Until I changed it for Full Frontal with Samantha Bee, it displayed as In Development even though it aired on February 8th, as can be seen here

Gadfly wrote 10 years ago: 1

Ah, I see. I thought you were specifying the other way around.

Most contribution-based systems don't automate that kind of thing. It would be convenient if it would, but then you'd have to lock out contributors who might have a legitimate reason to revert it back to In Development. It depends on how "official" an episode release is. If a network releases an episode on its website a month before it airs on the network broadcast channel, which date should be listed? And is the Internet broadcast "official"? And if you're going to go by the Internet broadcast, is that one-month period mean the show is still In development?

That's the only potentially legitimate circumstance I can think of where you might get some overlap. There could be others.


gazza911 wrote 10 years ago: 1

You can only realistically (without AI) automate logic based processes.

From FAQ - Episodes

If a show premieres on a web channel like Netflix and is aired on a TV network later on, the Netflix premiere dates must be used. Only sources available to the general public are considered for premiere dates.

From FAQ - Shows

In Development: for new shows currently in development, when a pilot has not yet aired

.

According to TVMaze, as soon as that pilot airs publicly, it's no longer in development, but running - therefore if the correct airdate for the pilot has been used (whether that be the Web Channel if consistent enough or the Network), by definition the status needs changing to Running after the episode's airdate.

Gadfly wrote 10 years ago: 1

But what if the web channel isn't available to the general public?
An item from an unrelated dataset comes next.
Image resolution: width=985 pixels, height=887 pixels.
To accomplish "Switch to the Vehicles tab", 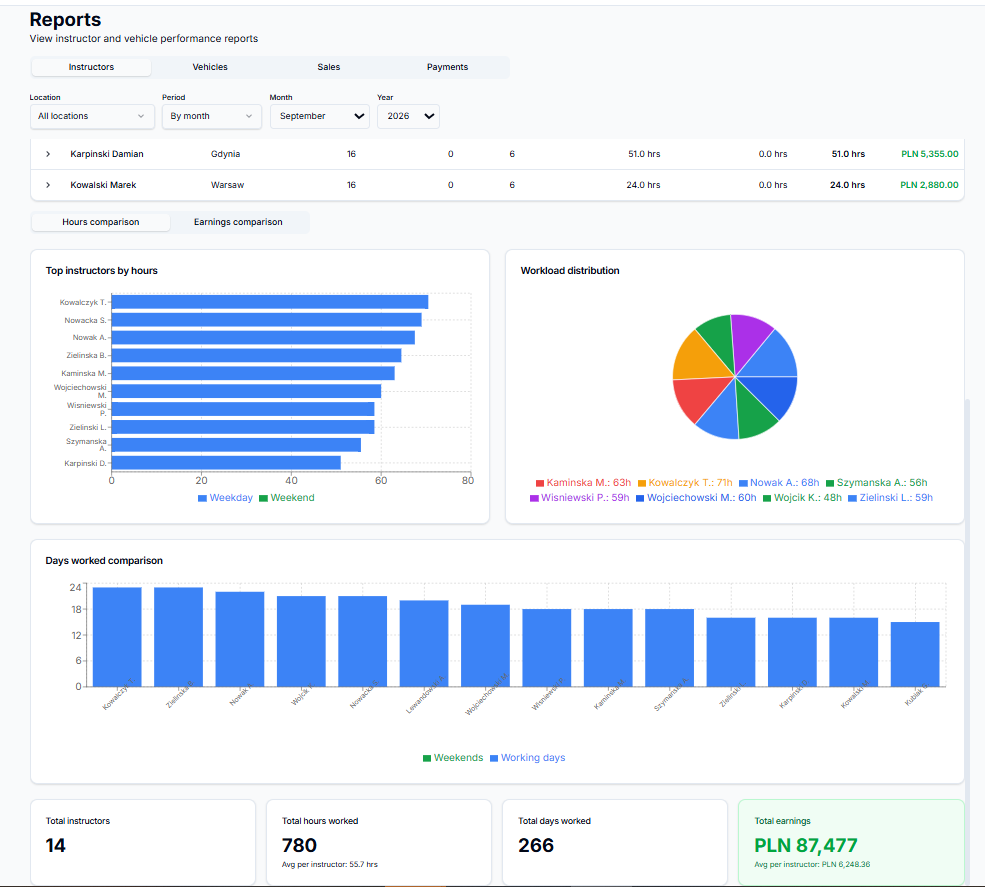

gazza911 wrote 10 years ago: 1

Gadfly wrote:
But what if the web channel isn't available to the general public?

Then that airdate would not be added to TVMaze and there wouldn't be a problem - it would update to running only after the pilot has aired on the network. I'm not really sure where you're going with all this; all I'm saying should be done is using the current data that we have on TVMaze, set the show to Running if the current date is later than the airdate that has already been added to TVMaze.

deleted wrote 10 years ago: 1

Gadfly wrote:
But what if the web channel isn't available to the general public?

Gazza is 100% correct about this matter. If a series premieres on a Web channel, which could be accessed by the general public, the Web channel will get priority over network, but if access is only allowed to a selective group such as critics, we stick to networks.

Not entirely sure why you are doubting about it as Gazza did a good job explaining it.